Scotland business

Transport tycoons Ann Gloag and Sir Brian Souter in business split

Sir Brian Souter
Image caption Sir Brian Souter's company had a pre-tax loss of £33m in the year to March 2017

Scotland's best-known business siblings have gone their separate ways to invest their fortunes.

Ann Gloag and Sir Brian Souter split the wealth they were managing together "to follow very different investment strategies".

The announcement was made in the annual accounts of Souter Investments Group, which handles Sir Brian's assets.

The document disclosed that Sir Brian's company had a pre-tax loss of £33m in the year to March 2017.

That left the company with assets worth £367m. About two-fifths of that is in shares in Stagecoach, the Perth-based transport firm founded by the siblings.

Sir Brian owns 15% of the company, worth £182m in March.
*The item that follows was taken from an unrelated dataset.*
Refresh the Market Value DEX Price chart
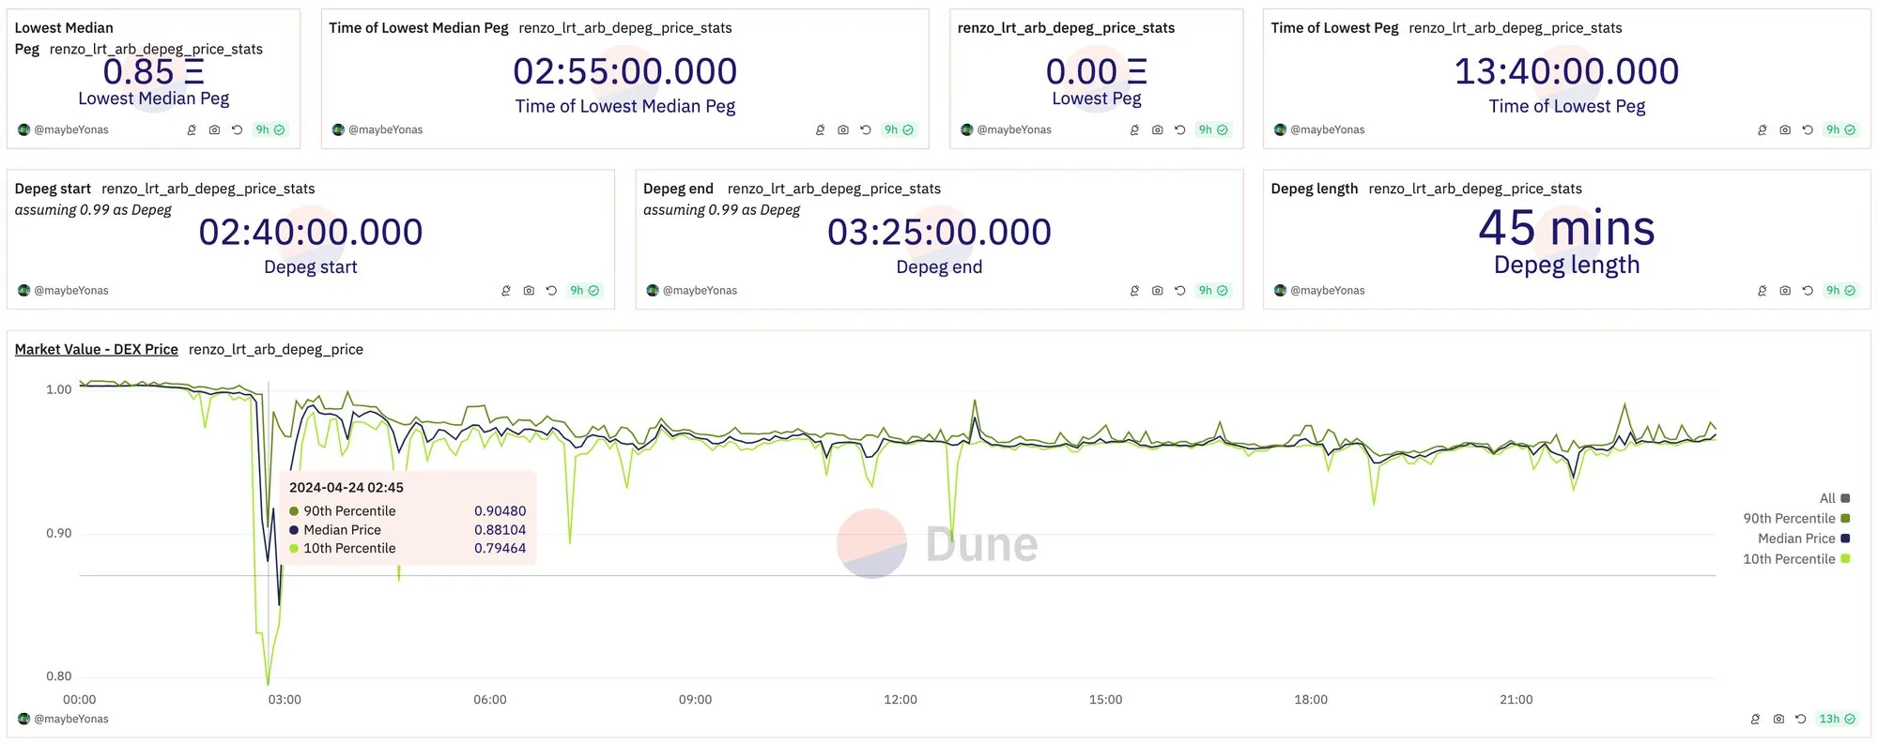The width and height of the screenshot is (1878, 744). pyautogui.click(x=1800, y=720)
But as that stake's value dropped over the accounting year by £37m, it explains why his total portfolio took such a knock.

The previous year saw it fall by £84m.

Image caption Ann Gloag founded Stagecoach with her brother

Stagecoach has found it tough going due to a slowdown in the growth of public transport in the UK and US. Low oil prices have meant travellers, particularly in the US, have more often opted for cars.
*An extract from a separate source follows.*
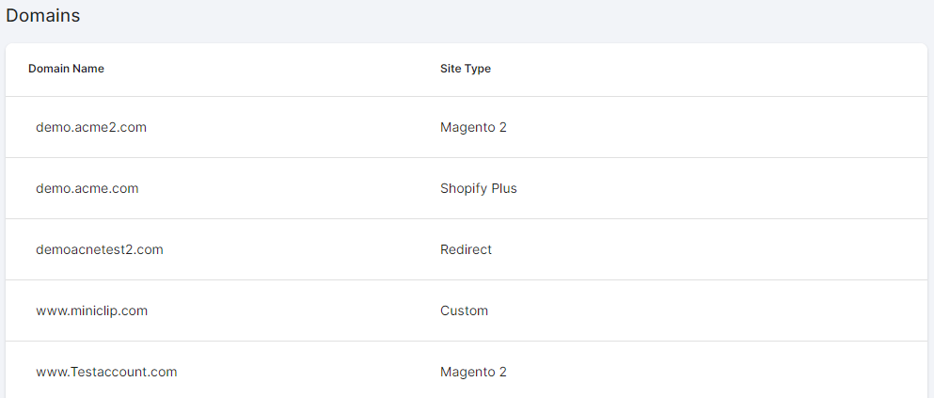Select the demoacnetest2.com domain

tap(100, 249)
Ann Gloag and Sir Brian jointly owned Highland Global Transport Ltd, a holding company with £613m in assets in March 2015.
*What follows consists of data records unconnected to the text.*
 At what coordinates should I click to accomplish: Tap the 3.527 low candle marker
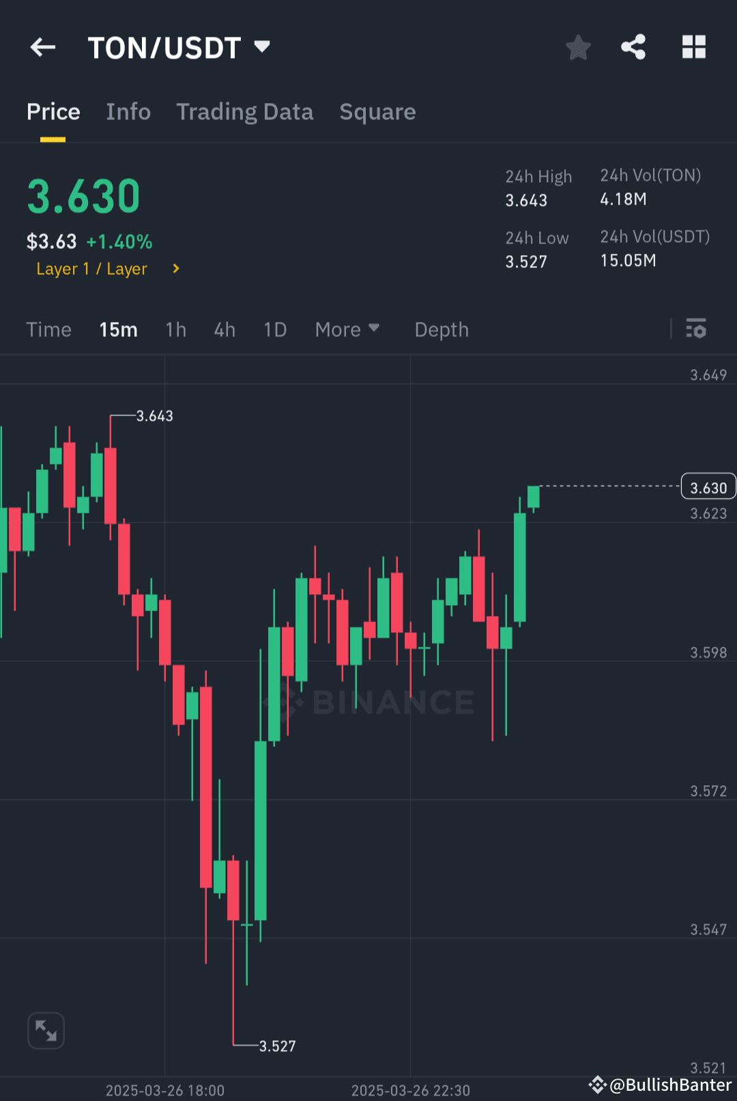[277, 1046]
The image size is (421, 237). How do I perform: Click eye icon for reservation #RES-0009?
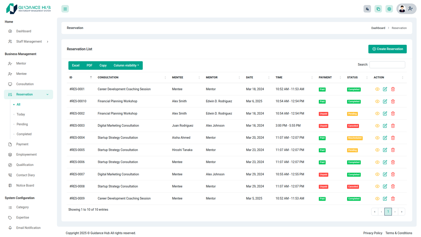[377, 199]
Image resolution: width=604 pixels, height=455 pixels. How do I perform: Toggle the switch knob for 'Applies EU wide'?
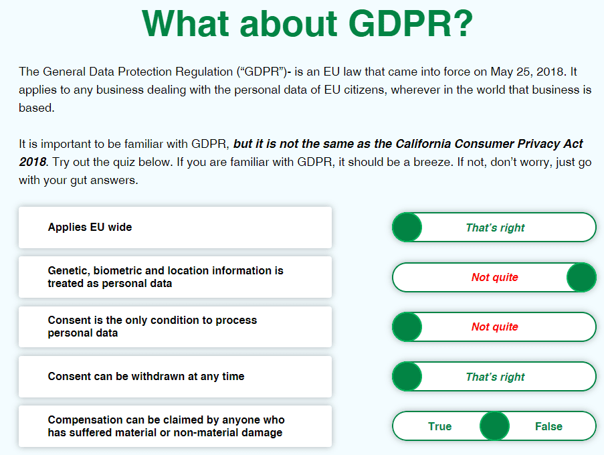pyautogui.click(x=407, y=228)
The agreement to split that wealth came a year ago, when Highland Global was wound up, and its business transferred to Souter Investments and Gloag Investments Group.

Souter Investments also owns half of Alexander Dennis, the Falkirk bus-building firm. It has controlling stakes in several bus operators in New Zealand, Poland and Estonia. With 11 people on the payroll, it invests in other unlisted companies.